After more than a decade of fronting Antony and the Johnsons, front woman Anohni released her much-celebrated, debut album, Hopelessness, in May 2016. With the benefit of hindsight, the album was more than just a masterpiece. It was timely and poignant, revealing the instability and chaos that were brimming below the surface but have risen since the events of last autumn. Last week, she unveiled Paradise, a six-track EP, which is essentially an appendix to her stellar LP.
Collaborating once again with Oneohtrix Point Never and Hudson Mohawke, Anohni has made electronic music into the palette for contemporary protest songs. The result is a fascinating and at times visceral experience, such as the incredibly moving title track, “Paradise”. The track verges of trip-hop with its hypnotic and dark soundscapes while Anohni describes a dystopian world that is both beautiful and terrifying and where the notion of freedom is a fleeting memory.
My mother’s love, her gentle touch.
My father’s hand rests on my throat.
Hopelessness, myself I’m here not here.
“Jesus Will Kill You” sees Anohni adopt a more menacing tone, as she takes on corporate conservatives and criticizing them for their hypocrisy. Specifically, she calls them out for putting their self-interests ahead of others and building their empires by taking advantage of the vulnerable. The song is enthralling for how Anohni has taken a well-known conservative attack and turn it back on them. On “You Are My Enemy”, a more solemn and even remorseful tone is heard. The words, “I gave birth to my own enemy”, is incredibly powerful, as it gives the image of a mother and her offspring at odds, as differing values collide and the end of a family occurs.
“Ricochet” at first sounds like a euphoric and uplifting number, as OPN and Hudson Mohawke produce a soundscape that is cosmic and verges on ethereal. But as Anohni exclaims…
I don’t want to ricochet because I’m afraid.

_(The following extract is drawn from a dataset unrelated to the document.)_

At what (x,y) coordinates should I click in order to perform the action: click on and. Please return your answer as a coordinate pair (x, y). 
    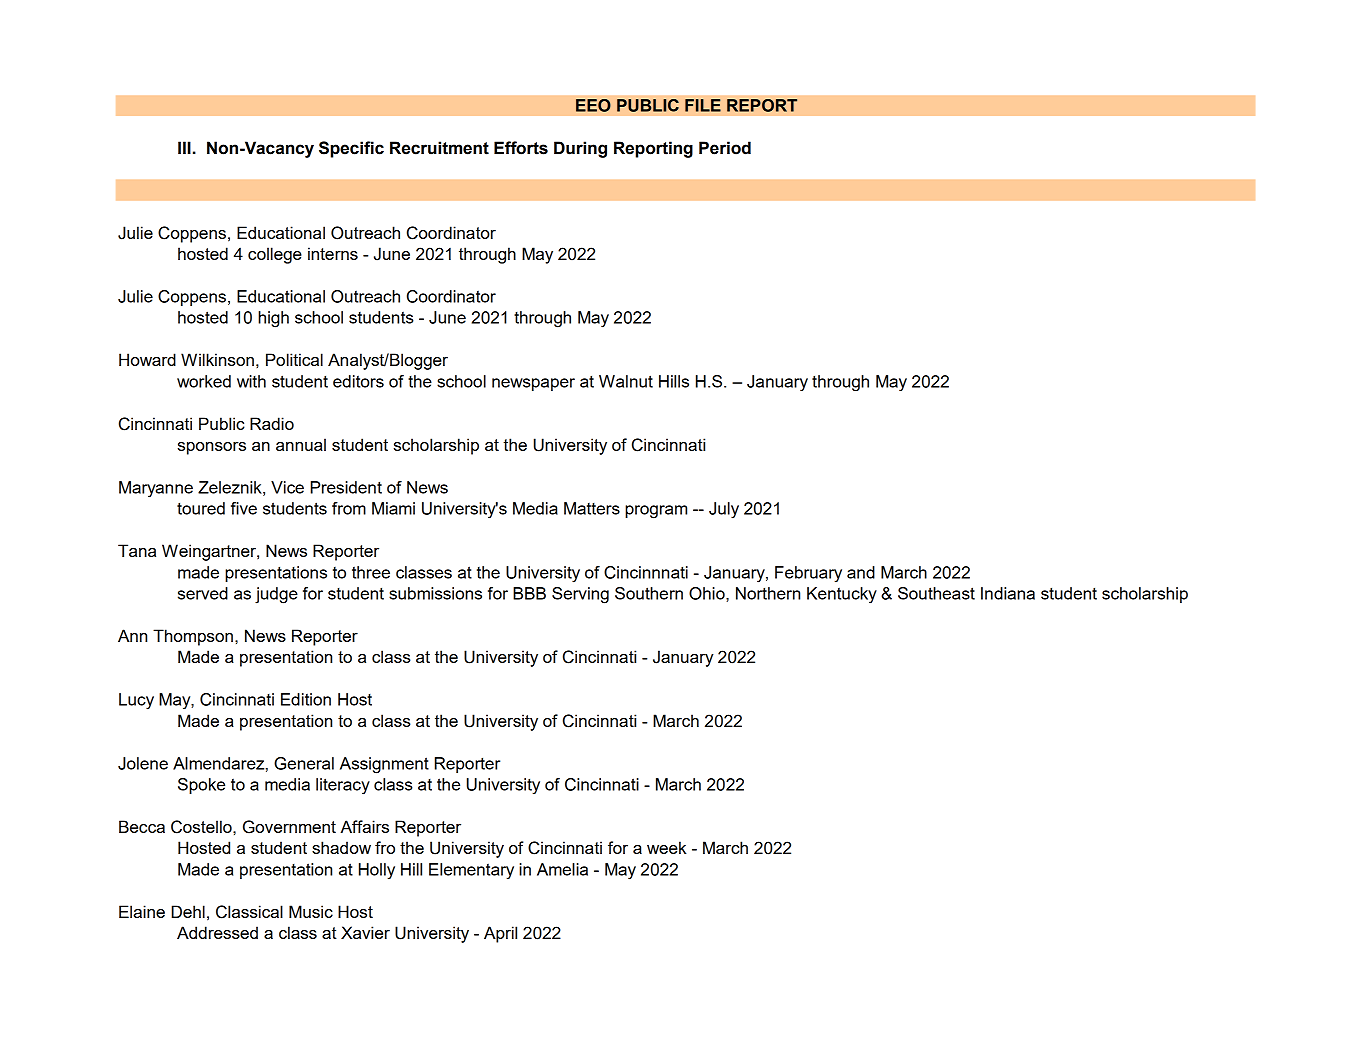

I’m going to hate you my god.
I’m going to curse you my god.
…it becomes immediately clear that she is expressing her rage for the events of today and of a movement that aims to turn back 300 years of progress within a single year. This rage is turned melancholic on “She Doesn’t Mourn Her Loss”. On this soothing, Radiohead-esque number, Anohni turns into a narrator, telling the story of Earth and how it is slowly crumbling away. The final words by a Native American elder is moving, and her voice adds to the gravity of the song’s message and, for that matter, the loss of innocence that permeates across Paradise.